Education
Education Projects
We’ve invested deeply in educating the public and health professionals on our issues—health, racial, and social inequities, climate crisis, toxics, and nuclear weapons abolition—through dozens of presentations at medical schools, hospitals, and community events. We’ve also launched a new student internship to mentor and train young health professionals in leadership and policy advocacy.
To learn more about how to join our education efforts, please visit our Volunteer page.
For more information about our public Events Series, including our Racial Equity Reading Group and links to recorded events, please visit our Events page.
MEDICAL SCHOOL CURRICULUM
Our members spearheaded the initial environmental health curriculum at the University of California, San Francisco and Stanford medical schools which has now grown to include many more faculty and students nationwide.
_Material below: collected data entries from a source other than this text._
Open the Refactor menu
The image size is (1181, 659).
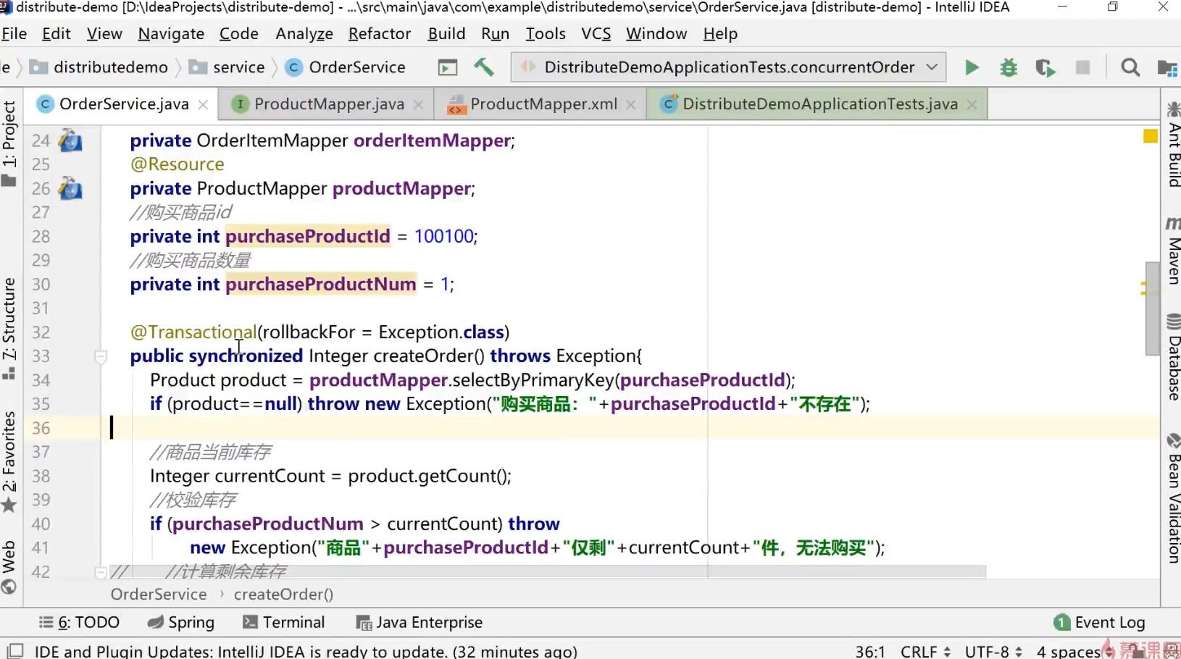click(x=379, y=34)

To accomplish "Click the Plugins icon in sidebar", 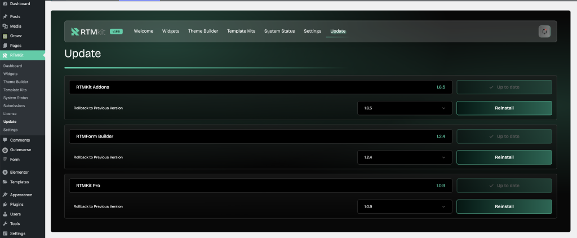I will click(5, 204).
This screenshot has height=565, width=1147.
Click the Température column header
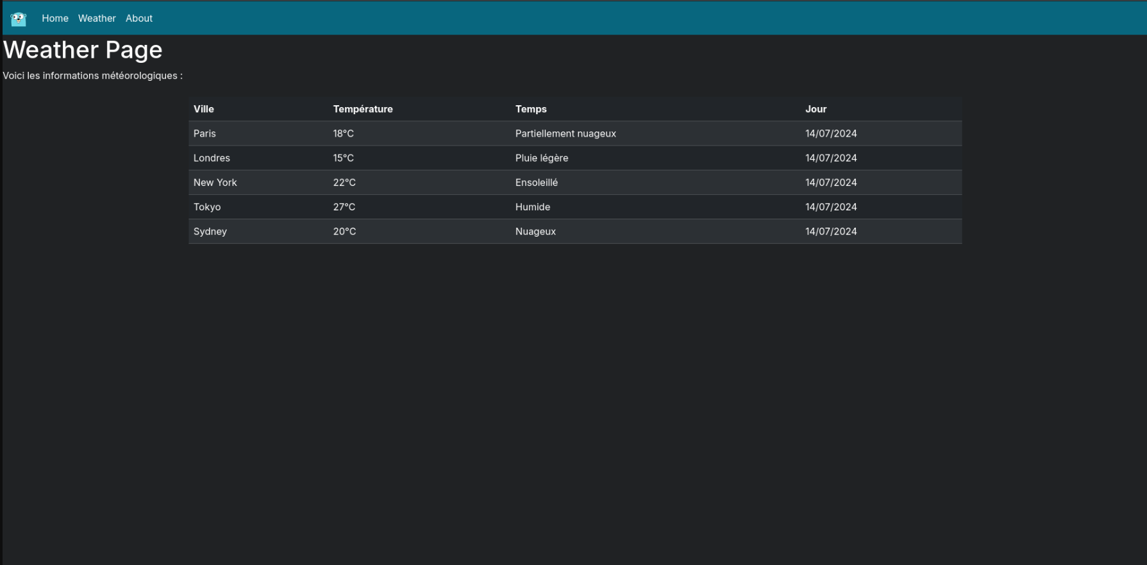click(363, 109)
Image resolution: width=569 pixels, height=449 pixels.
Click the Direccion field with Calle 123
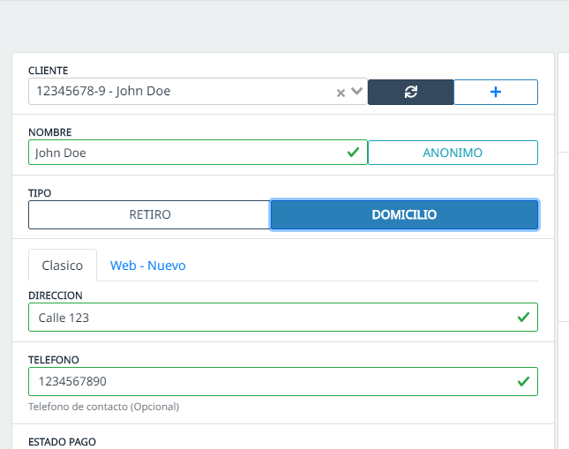click(x=265, y=317)
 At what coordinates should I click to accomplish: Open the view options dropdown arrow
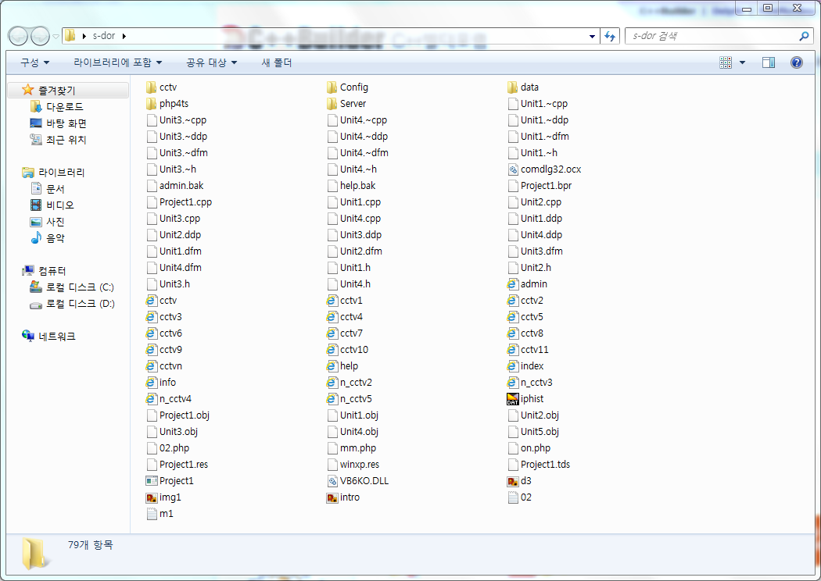[742, 62]
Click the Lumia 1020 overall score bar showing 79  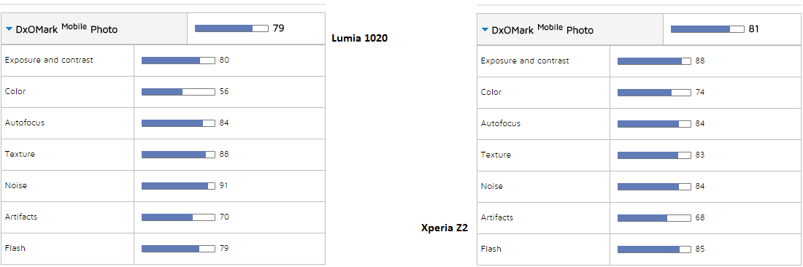pos(231,28)
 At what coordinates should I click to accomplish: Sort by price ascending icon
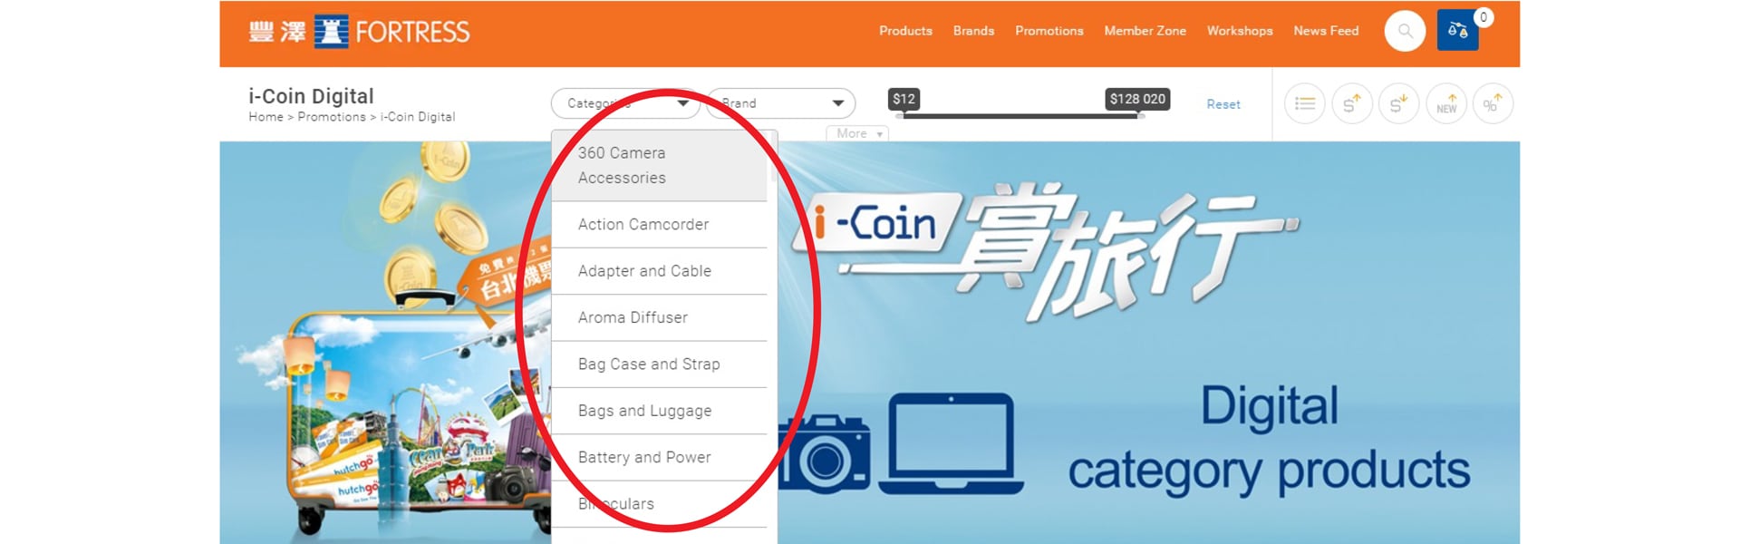point(1351,104)
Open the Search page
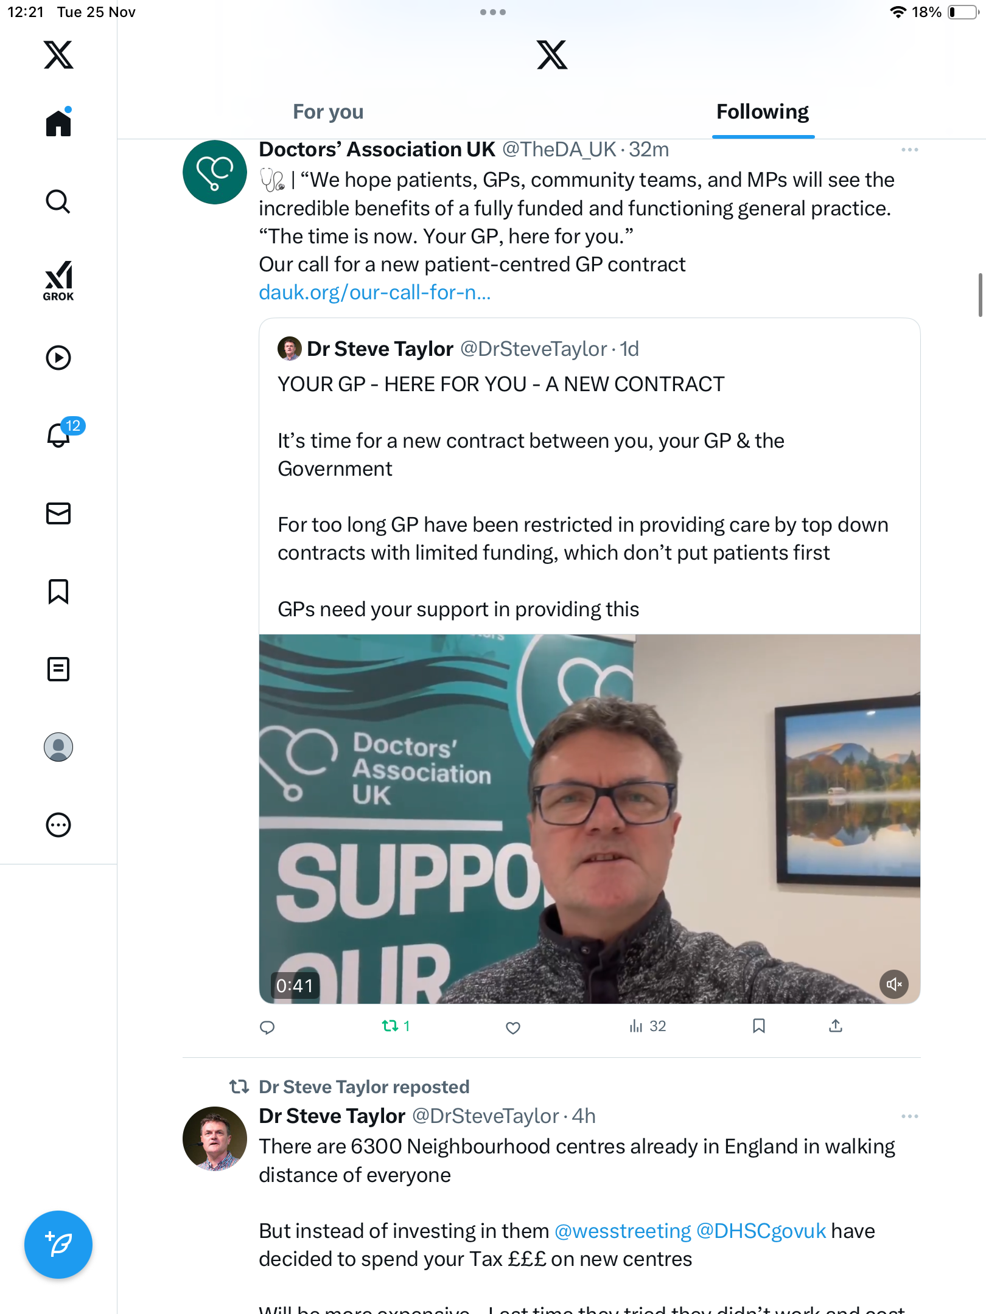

These efforts include environmental health electives, student projects, and the ultimate goal of interweaving environmental health throughout the entire national medical school curriculum. Toward that goal, SF Bay PSR members mentored several of the students who launched the Planetary Health Report Card, a tool designed to encourage medical schools to include environmental health in their curriculum.
PUBLIC EDUCATION
SF Bay PSR members are dedicated to providing educational opportunities for health professionals and the general public such as courses, webinars, and panel discussions.
2020 HIGHLIGHTS
In addition to launching our own events series, SF Bay PSR members developed, implemented, and participated in dozens of educational opportunities. Some highlights include:
- SF Bay PSR public Events Series with a special focus on the connections between climate change, systemic racism, and health inequities. Our events page includes a calendar of our live, online events and recordings of past events.
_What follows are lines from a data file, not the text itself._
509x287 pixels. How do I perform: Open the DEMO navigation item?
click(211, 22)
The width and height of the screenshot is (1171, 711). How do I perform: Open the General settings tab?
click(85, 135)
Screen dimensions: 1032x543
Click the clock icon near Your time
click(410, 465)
- Mini-Medical School for the Public at UCSF, now available online, The Health Emergency of Climate Change, and The Health Emergency of Our Changing Climate Part 2: Evolving Public Health Strategies in the 21st Century
- NorCal Symposium on Climate Change and Pandemic Resilience in Health Care
- American Public Health Association’s Annual Conference
- Collaborative on Health and the Environment’s (CHE) webinar series, Generation Chemical: How Environmental Exposures are Affecting Reproductive Health and Development
- Environmental Health curriculum continues to be developed and integrated into the greater M.D. curriculum with the help of enthusiastic medical students at Stanford and UCSF medical schools.
- SF Bay PSR Board member Dr. Tom Newman received a 2019-2020 Outstanding Lecture Award from the UCSF School of Medicine for his lecture “The Health Emergency of our Changing Climate.”
- In addition SF Bay PSR members are working within the American Academy of Pediatrics to develop climate change health education for board recertification, and a climate-focused break out session at an upcoming AAP conference; leading efforts within the American Academy of Dermatology to create webinars and a special issue of the International Journal of Women’s Dermatology dedicated to the topic of climate change and dermatology; and working within the Sierra Club, to develop a climate and health literacy curriculum within the Oakland school district.
INTERNSHIPS
Our internship program is designed to teach the next generation of health-care professionals activism, leadership, and advocacy skills in our areas of concentration: environmental health, social and racial justice, and nuclear weapons abolition. Student interns are directly supervised by the SF Bay PSR’s executive director and will be afforded mentorship opportunities by the chapter president, SF Bay PSR’s board of directors, and other members.
APPLICATION
Please email tara@sfbaypsr.org for more information about our next application cycle.
REMEMBERING DR. TOM HALL
The internship program is made possible by a generous gift from the late Dr. Thomas Livingston Hall and his family. A dedicated PSR member, Tom received his MD and MPH from Harvard and was subsequently awarded a Doctor of Public Health in International Health from Johns Hopkins University, where he was on the faculty until 1971. Tom was also on the faculty of the University of North Carolina at Chapel Hill, where his health-related career involved providing clinical services in rural Puerto Rico, national health workforce planning studies via the World Health Organization, directing a population studies center at UNC, directing a health care planning office in Seattle, and several years of health planning in New Zealand. In 1986, Dr. Hall came to San Francisco, and from 1988 to 1996 he directed a postdoctoral training program in HIV/AIDS prevention research at UC San Francisco. After retirement, he volunteered to teach and mentor in global health, and until his death, he worked with the Consortium of Universities for Global Health.